Após a Operação Carbono Oculto, deflagrada em agosto pela Receita Federal, Gaeco de São Paulo e Polícia Federal, órgãos de controle de Mato Grosso do Sul anunciaram medidas para reforçar a fiscalização sobre empresas suspeitas de envolvimento em fraudes no setor de combustíveis.

A Secretaria Estadual de Fazenda (Sefaz) informou que fará um recadastramento das distribuidoras autorizadas pela Agência Nacional do Petróleo (ANP) e uma auditoria na emissão de notas fiscais. O objetivo é coibir a sonegação de tributos, estimada em até R$ 10 bilhões, e apurar indícios de empresas de fachada utilizadas para lavagem de dinheiro do tráfico de drogas.

O Instituto de Meio Ambiente de Mato Grosso do Sul (Imasul) também vai realizar vistorias para verificar a regularidade ambiental de companhias instaladas em Iguatemi, onde foram identificadas distribuidoras ligadas ao empresário Mohamed Hussein Mourad, apontado como articulador do esquema e atualmente foragido.

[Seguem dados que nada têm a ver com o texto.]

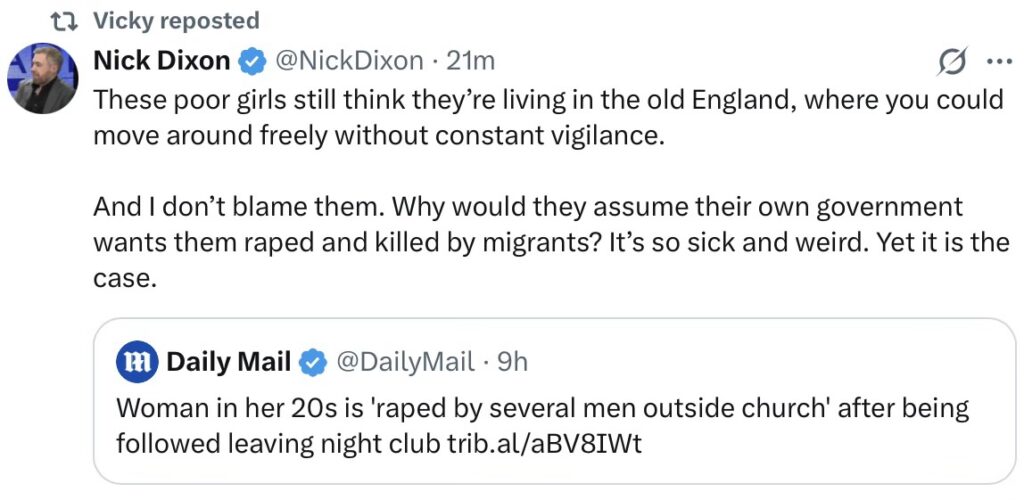Visit the @DailyMail handle
Screen dimensions: 1024x500
(405, 361)
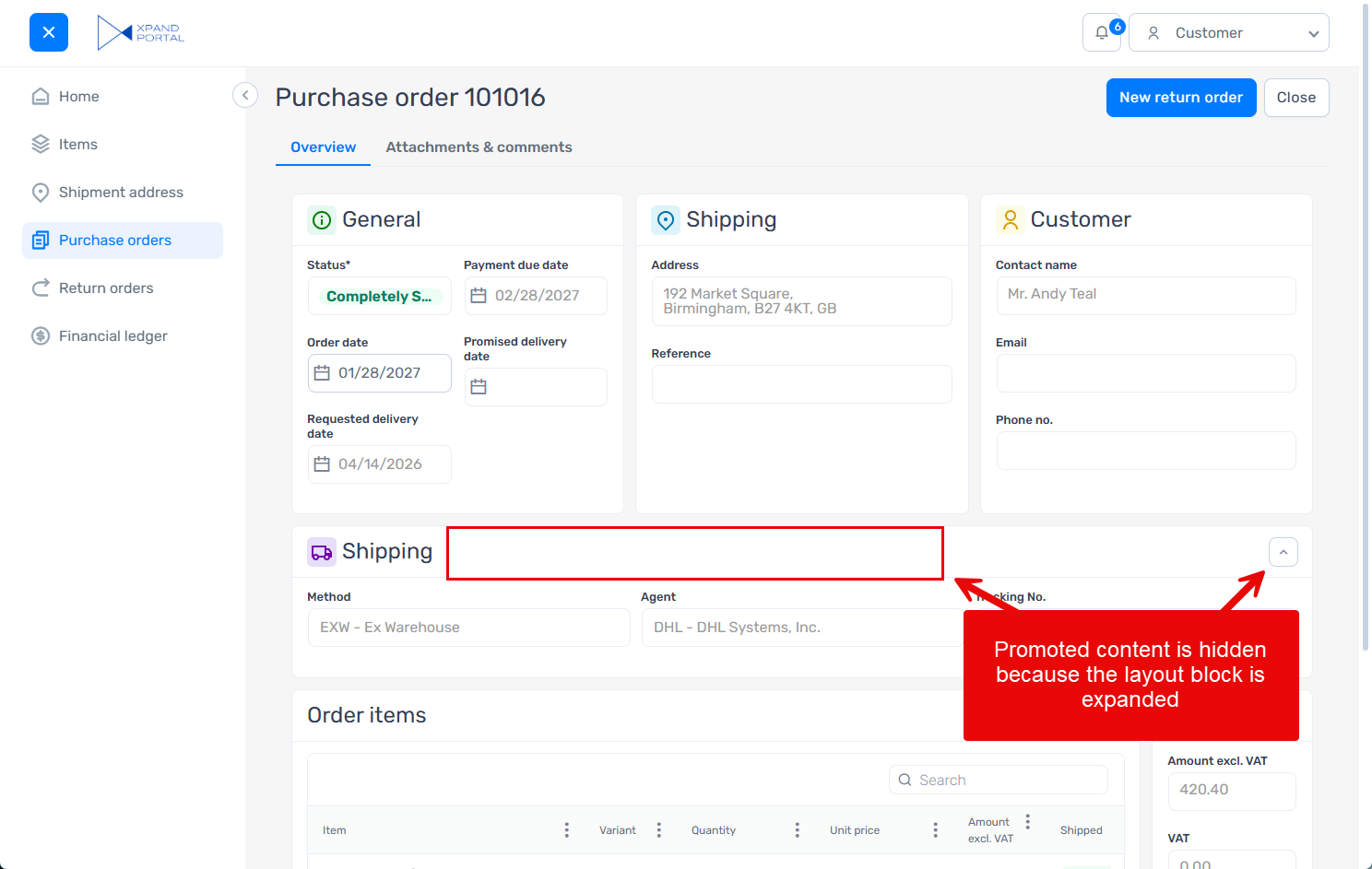
Task: Collapse the Shipping layout block
Action: pyautogui.click(x=1283, y=552)
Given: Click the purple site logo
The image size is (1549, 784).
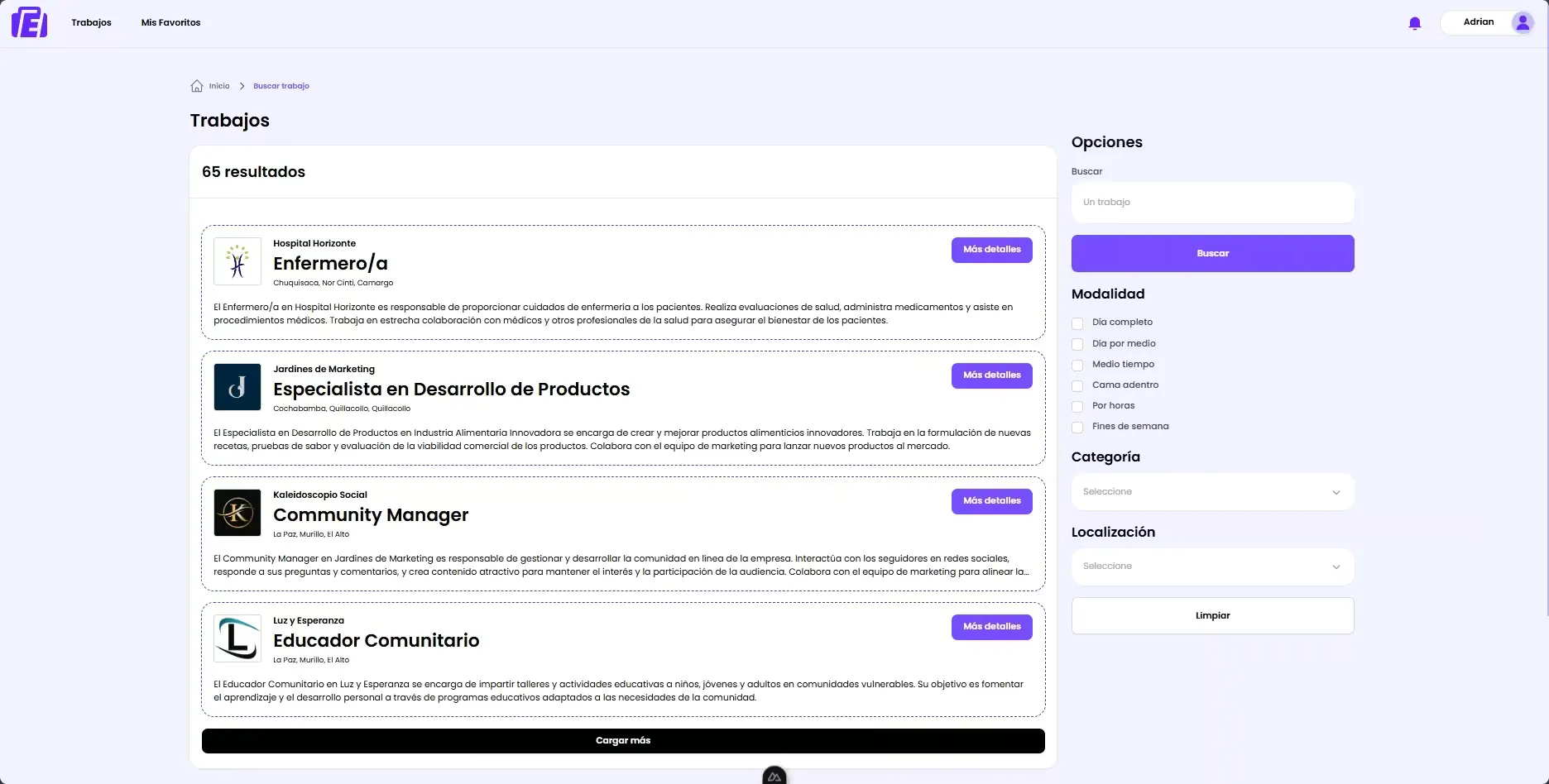Looking at the screenshot, I should pos(29,22).
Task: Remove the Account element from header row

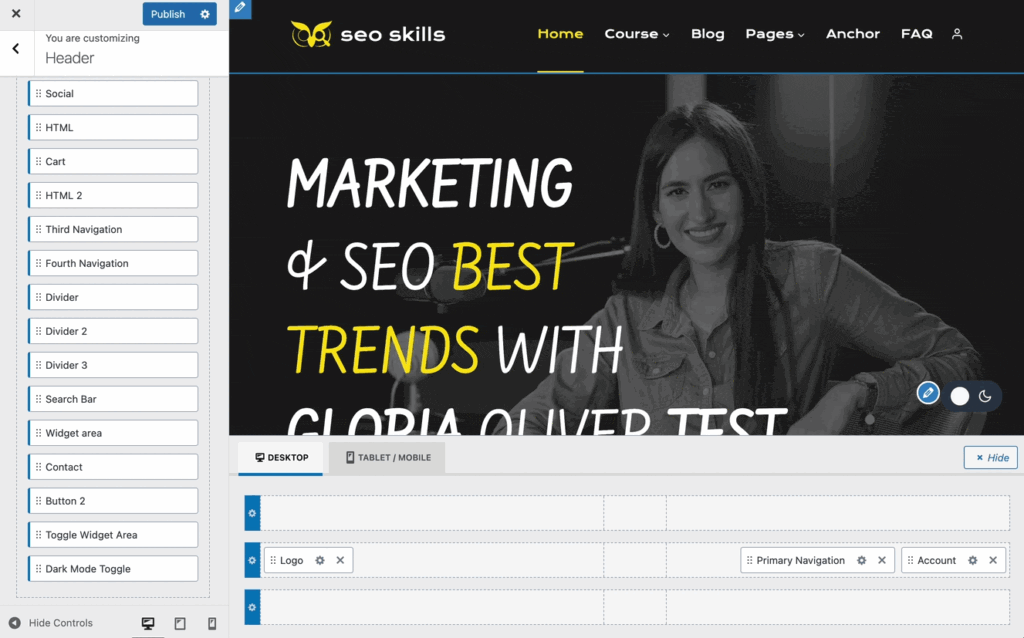Action: click(993, 561)
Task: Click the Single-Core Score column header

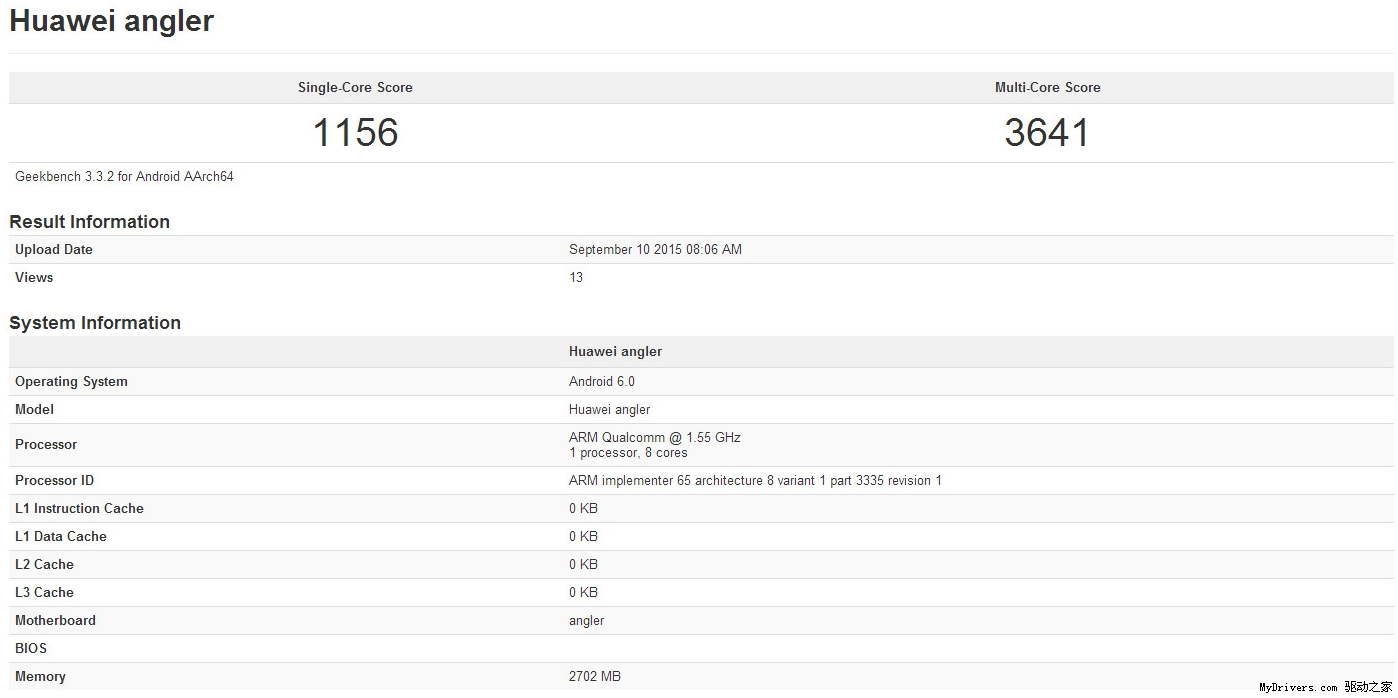Action: (355, 87)
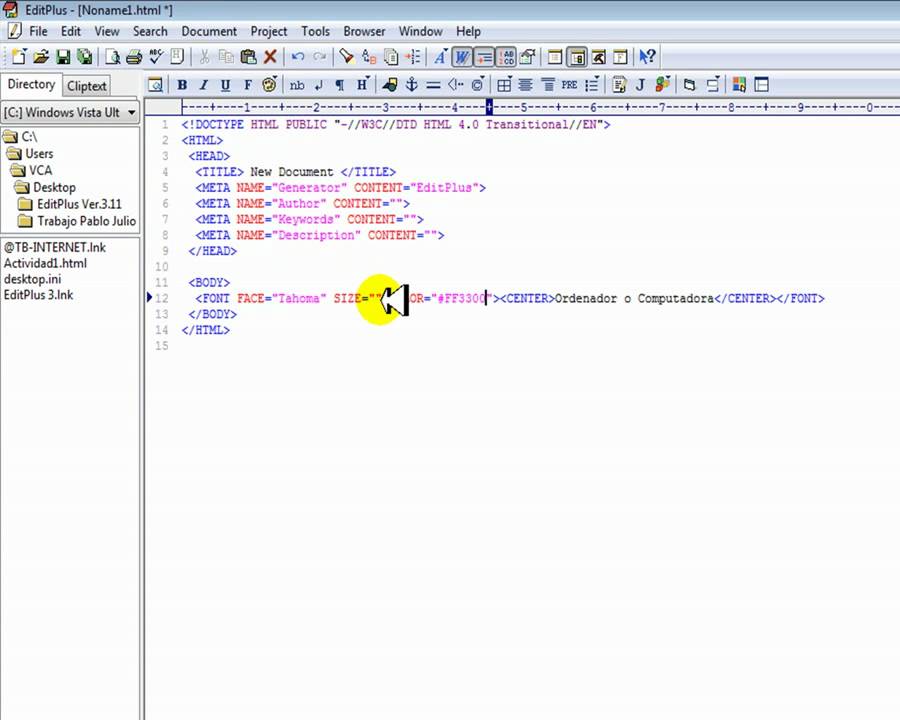Expand the EditPlus Ver.3.11 folder

click(x=78, y=204)
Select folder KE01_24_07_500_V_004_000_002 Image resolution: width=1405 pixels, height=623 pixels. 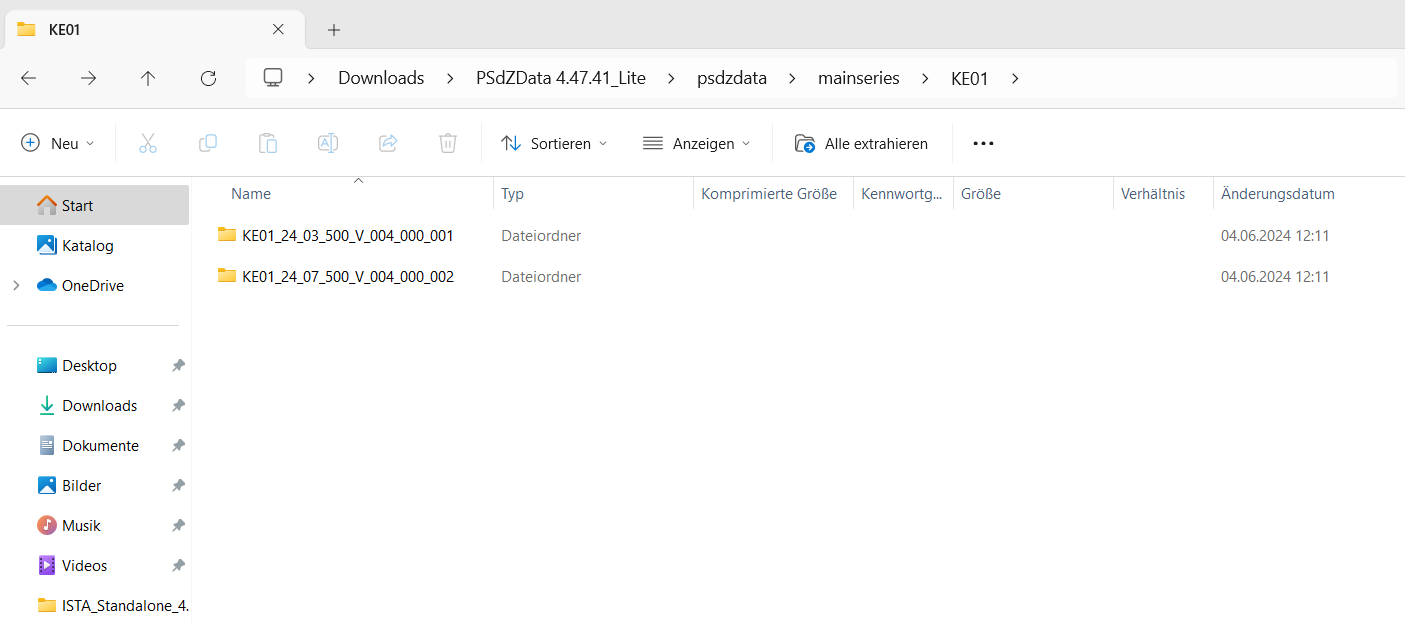347,276
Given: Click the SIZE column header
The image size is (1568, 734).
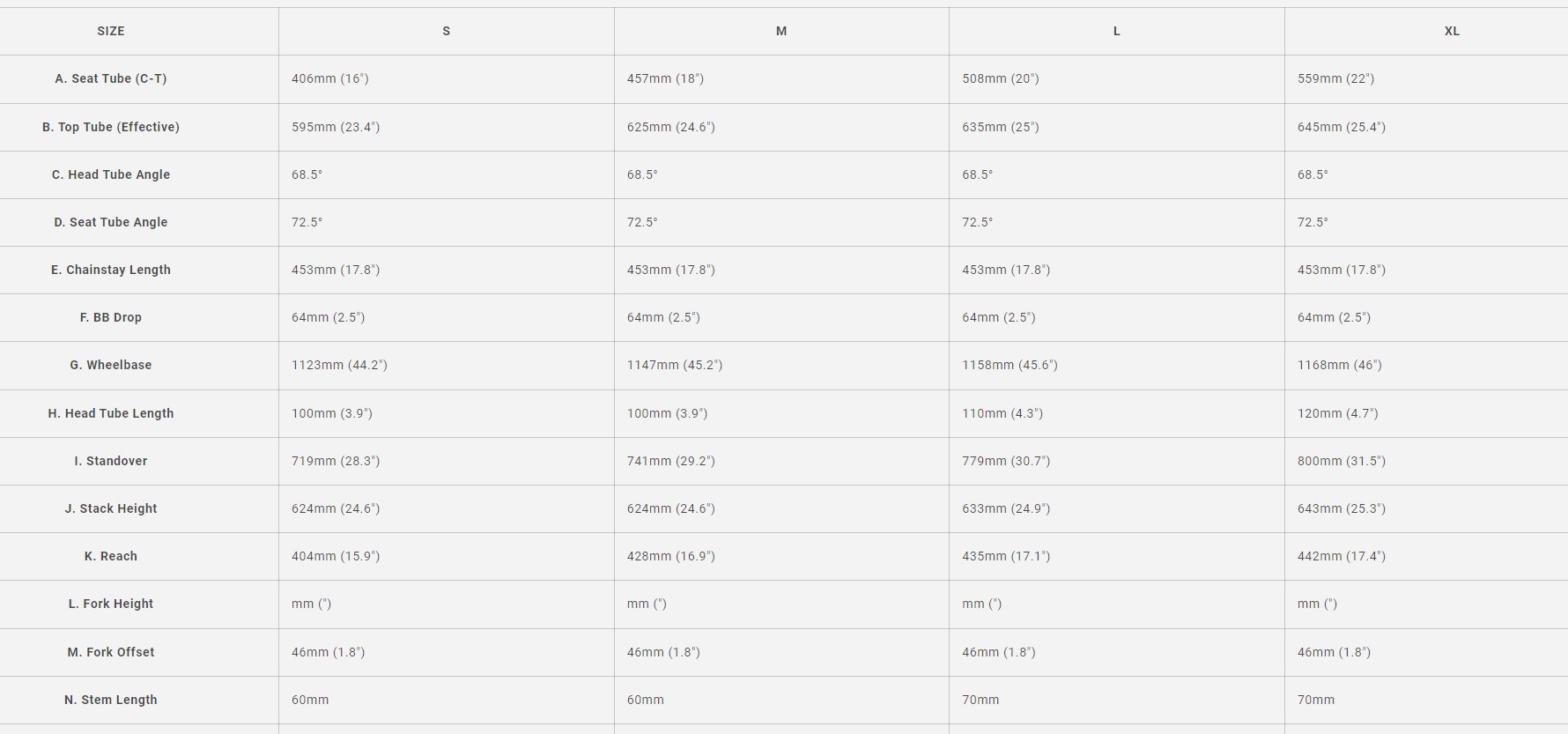Looking at the screenshot, I should tap(111, 31).
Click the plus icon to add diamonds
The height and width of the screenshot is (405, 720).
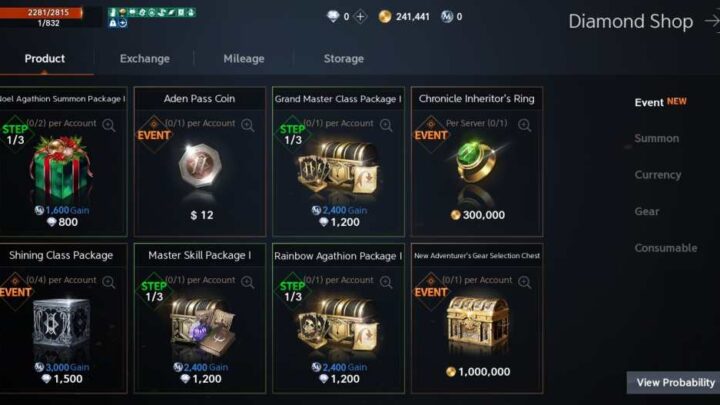[x=360, y=17]

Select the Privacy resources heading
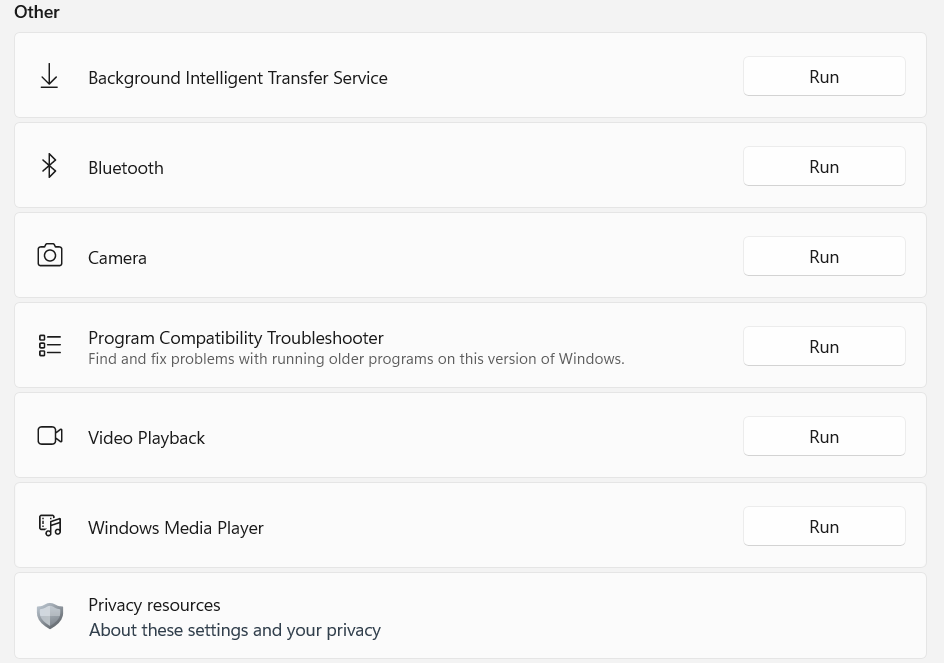click(x=154, y=605)
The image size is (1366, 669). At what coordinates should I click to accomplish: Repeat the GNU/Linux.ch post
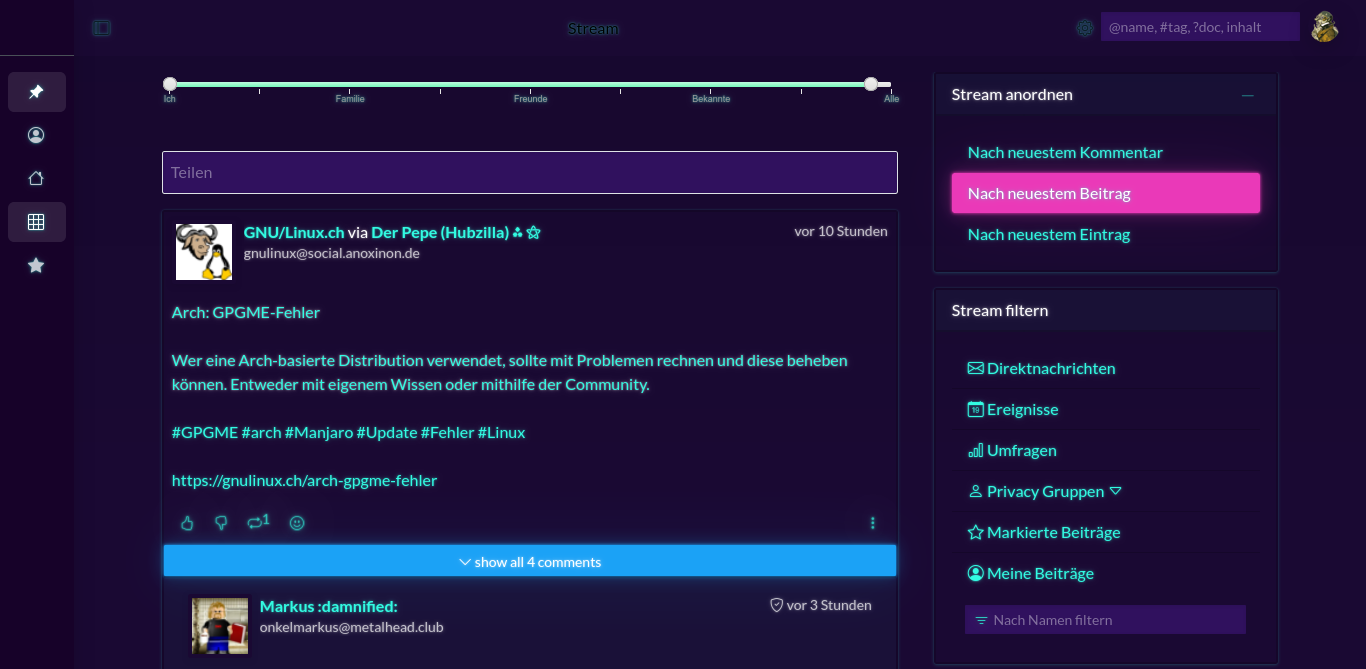(258, 522)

Segundo a Sefaz, durante fiscalização no início de setembro, foram encontradas irregularidades em distribuidoras da região, o que levou à interdição imediata de parte das atividades. O órgão adiantou que novas medidas administrativas estão em andamento e poderão resultar no cancelamento de inscrições estaduais de empresas envolvidas.

Investigações apontam que o polo empresarial às margens da Rodovia da Balsinha, em Iguatemi, serviu como base para companhias ligadas ao PCC, favorecidas pela falta de fiscalização municipal e estadual. O esquema teria movimentado valores bilionários, incluindo operações financeiras em São Paulo.